- _What the exercise asks_: Extract all data as written.

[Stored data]

==============================

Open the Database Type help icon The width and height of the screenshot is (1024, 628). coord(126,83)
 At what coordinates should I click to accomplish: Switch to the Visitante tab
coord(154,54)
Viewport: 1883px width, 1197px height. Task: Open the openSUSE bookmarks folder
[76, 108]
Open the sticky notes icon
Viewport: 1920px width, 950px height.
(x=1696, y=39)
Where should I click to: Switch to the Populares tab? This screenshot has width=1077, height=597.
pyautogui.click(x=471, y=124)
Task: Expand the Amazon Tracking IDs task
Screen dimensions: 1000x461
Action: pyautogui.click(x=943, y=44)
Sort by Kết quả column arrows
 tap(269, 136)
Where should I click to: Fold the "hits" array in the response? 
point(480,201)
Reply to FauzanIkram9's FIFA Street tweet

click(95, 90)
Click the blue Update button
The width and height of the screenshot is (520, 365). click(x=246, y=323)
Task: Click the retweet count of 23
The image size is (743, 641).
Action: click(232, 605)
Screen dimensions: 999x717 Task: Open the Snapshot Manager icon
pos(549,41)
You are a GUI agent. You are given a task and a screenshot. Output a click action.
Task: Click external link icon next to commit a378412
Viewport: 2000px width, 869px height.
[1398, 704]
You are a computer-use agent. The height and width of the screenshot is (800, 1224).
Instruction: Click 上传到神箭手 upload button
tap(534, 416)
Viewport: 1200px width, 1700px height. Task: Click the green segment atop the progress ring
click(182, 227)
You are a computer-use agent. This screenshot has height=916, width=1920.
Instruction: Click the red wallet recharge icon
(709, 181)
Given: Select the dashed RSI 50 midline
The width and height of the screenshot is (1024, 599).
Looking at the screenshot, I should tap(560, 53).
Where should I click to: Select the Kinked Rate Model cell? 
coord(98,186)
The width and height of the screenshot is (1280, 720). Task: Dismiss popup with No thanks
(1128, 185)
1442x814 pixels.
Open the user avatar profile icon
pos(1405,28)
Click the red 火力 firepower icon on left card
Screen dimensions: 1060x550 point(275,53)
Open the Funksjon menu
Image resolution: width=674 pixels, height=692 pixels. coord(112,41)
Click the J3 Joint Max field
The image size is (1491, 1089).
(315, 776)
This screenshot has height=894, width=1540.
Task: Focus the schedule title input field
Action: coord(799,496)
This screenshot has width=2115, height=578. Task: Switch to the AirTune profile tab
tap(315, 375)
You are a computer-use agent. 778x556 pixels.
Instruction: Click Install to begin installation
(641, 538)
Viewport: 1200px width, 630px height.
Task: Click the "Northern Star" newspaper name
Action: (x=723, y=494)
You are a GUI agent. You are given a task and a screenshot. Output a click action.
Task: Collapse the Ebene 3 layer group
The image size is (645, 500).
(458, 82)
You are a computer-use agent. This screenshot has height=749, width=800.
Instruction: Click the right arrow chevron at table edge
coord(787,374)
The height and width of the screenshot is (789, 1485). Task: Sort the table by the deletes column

==============================

- _Problem solution_:
Open the Database Type help icon The width and height of the screenshot is (1024, 628). coord(126,83)
 At what coordinates should I click to accomplish: Switch to the Visitante tab
coord(154,54)
Viewport: 1883px width, 1197px height. Task: Open the openSUSE bookmarks folder
[76, 108]
Open the sticky notes icon
Viewport: 1920px width, 950px height.
(x=1696, y=39)
Where should I click to: Switch to the Populares tab? This screenshot has width=1077, height=597.
pyautogui.click(x=471, y=124)
Task: Expand the Amazon Tracking IDs task
Screen dimensions: 1000x461
Action: pyautogui.click(x=943, y=44)
Sort by Kết quả column arrows
 tap(269, 136)
Where should I click to: Fold the "hits" array in the response? 
point(480,201)
Reply to FauzanIkram9's FIFA Street tweet

click(95, 90)
Click the blue Update button
The width and height of the screenshot is (520, 365). click(x=246, y=323)
Task: Click the retweet count of 23
The image size is (743, 641).
Action: click(232, 605)
Screen dimensions: 999x717 Task: Open the Snapshot Manager icon
pos(549,41)
You are a GUI agent. You are given a task and a screenshot. Output a click action.
Task: Click external link icon next to commit a378412
Viewport: 2000px width, 869px height.
[1398, 704]
You are a computer-use agent. The height and width of the screenshot is (800, 1224).
Instruction: Click 上传到神箭手 upload button
tap(534, 416)
Viewport: 1200px width, 1700px height. Task: Click the green segment atop the progress ring
click(182, 227)
You are a computer-use agent. This screenshot has height=916, width=1920.
Instruction: Click the red wallet recharge icon
(709, 181)
Given: Select the dashed RSI 50 midline
The width and height of the screenshot is (1024, 599).
Looking at the screenshot, I should tap(560, 53).
Where should I click to: Select the Kinked Rate Model cell? 
coord(98,186)
The width and height of the screenshot is (1280, 720). Task: Dismiss popup with No thanks
(1128, 185)
1442x814 pixels.
Open the user avatar profile icon
pos(1405,28)
Click the red 火力 firepower icon on left card
Screen dimensions: 1060x550 point(275,53)
Open the Funksjon menu
Image resolution: width=674 pixels, height=692 pixels. coord(112,41)
Click the J3 Joint Max field
The image size is (1491, 1089).
(315, 776)
This screenshot has height=894, width=1540.
Task: Focus the schedule title input field
Action: coord(799,496)
This screenshot has width=2115, height=578. Task: Switch to the AirTune profile tab
tap(315, 375)
You are a computer-use agent. 778x556 pixels.
Instruction: Click Install to begin installation
(641, 538)
Viewport: 1200px width, 630px height.
Task: Click the "Northern Star" newspaper name
Action: (x=723, y=494)
You are a GUI agent. You are given a task and a screenshot. Output a click action.
Task: Collapse the Ebene 3 layer group
The image size is (645, 500).
(458, 82)
You are a computer-use agent. This screenshot has height=749, width=800.
Instruction: Click the right arrow chevron at table edge
coord(787,374)
The height and width of the screenshot is (789, 1485). Task: Sort the table by the deletes column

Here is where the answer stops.